My sympathies with Martha were similarly conflicted. On one hand, she’s a ruthless murderer who supposes in the first act that maybe Hitler had some worthwhile ideas. Those are not the easiest personality traits to fall in love with from the outset, but Martha does find her own paths to worm her way into your heart. She begins the film on the receiving end of one of Raymond’s “lonely hearts” scams, but refuses to be a victim and instead muscles her way into his operation (and his bed). Martha is a lonely, unexceptional woman with absurdly over-plucked eyebrows and an endless parade of friends & strangers eager to comment on her weight. She’s a bully, but she’s also a wounded animal. Moreover, all of the murders committed in the film are a direct result of Martha flying into a jealous rage whenever she catches Raymond sexually engaging with their marks, infidelities he promised he’d never commit (again). Much like how the film at large drifts between camp & cruelty in its depictions of violence, Martha drifts between being a total monster & a put-upon victim without ever fully settling on either, which is exactly what makes her (and the film) so fascinating.
That Leonard Kastle quote about Bonnie & Clyde not going far enough in depicting the ugliness of its own romantic crime spree is interesting. Bonnie & Clyde, however polished, is often cited as being the first major studio production to break apart the tyranny of the Hays Code and usher in the more freewheeling morality (or lack thereof) that guided the New Hollywood movement. Operating far below the budget of that studio system game-changer, The Honeymoon Killers is a ramshackle AIP production that feels more spiritually in line with the feverish grime of films like Multiple Maniacs, Spider Baby, Mudhoney, The Texas Chainsaw Massacre, and the “erotic” roughies purveyed by schlockteurs like Russ Meyer & Doris Wishman. Still, even as the grimier, low-fi alternative to Bonnie & Clyde, The Honeymoon Killers feels a little stifled by the morality of its time. At first it seems almost anachronistically horrific that Raymond & Martha would kill a child in the film to increase the convenience of a grift, but that murder is depicted with the same off-screen discretion adhered to in Fritz Lang’s M almost four decades earlier. It’s also daring for the film to depict a wide range of women initiating sex with Raymond for their own pleasure, but the only scene of onscreen naked flesh is de-sexed by having the woman in question flatly sing “America the Beautiful” at top volume in a bathtub (an unhinged display that is admittedly hilarious). If the tabloid coverage of the events is to be believed, the real-life story of the Lonely Hearts Killers was also more sordid than what’s depicted in The Honeymoon Killers, with the couple being accused of a much higher body count than what they were ultimately executed for.

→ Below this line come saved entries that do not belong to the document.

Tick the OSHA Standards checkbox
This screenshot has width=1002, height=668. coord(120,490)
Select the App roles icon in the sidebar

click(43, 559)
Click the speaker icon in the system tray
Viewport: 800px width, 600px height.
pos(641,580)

CC, do you think The Honeymoon Killers could have been a better movie by depicting the full scope of Raymond & Martha’s accused, real-life brutality or was Kastle smart for holding back on some of the tabloidish details and sticking to their verifiable legal convictions?
CC: Short answer: Definitely the latter.
Long answer: I couldn’t help myself; I had to do some outside research for this one. In the book Death Row Women: Murder, Justice, and the New York Press, the factual elements of the killers’ lives are both lurid and horrifying. Martha Beck’s past included a childhood sexual assault she was punished and ostracized for. By her early twenties, she had two children out of wedlock (although she was technically married to the father of the second child, it was revealed he was also married to someone else, putting her marriage into question) and a shrill monster of a mother. Martha retreated into a fantasy world fueled by her love of pulp detective and romance magazines that were popular at the time, filling her apartment with hundreds of copies and obsessively reading and re-reading them. She did show some signs of a sinister (or at least unmoored to reality) streak, when she lied about the identity of her first child’s father and then “killed” him off via a fake telegram to generate sympathy. After arriving on Raymond’s doorstep with her two children in tow prepared to start a new life with him, he told her he would never allow children in his household. Her desperate solution was to abandon them at the Salvation Army in Manhattan; she never saw them again until she was on death row. Her life and later cruelty were the culmination of years of abuse and misery.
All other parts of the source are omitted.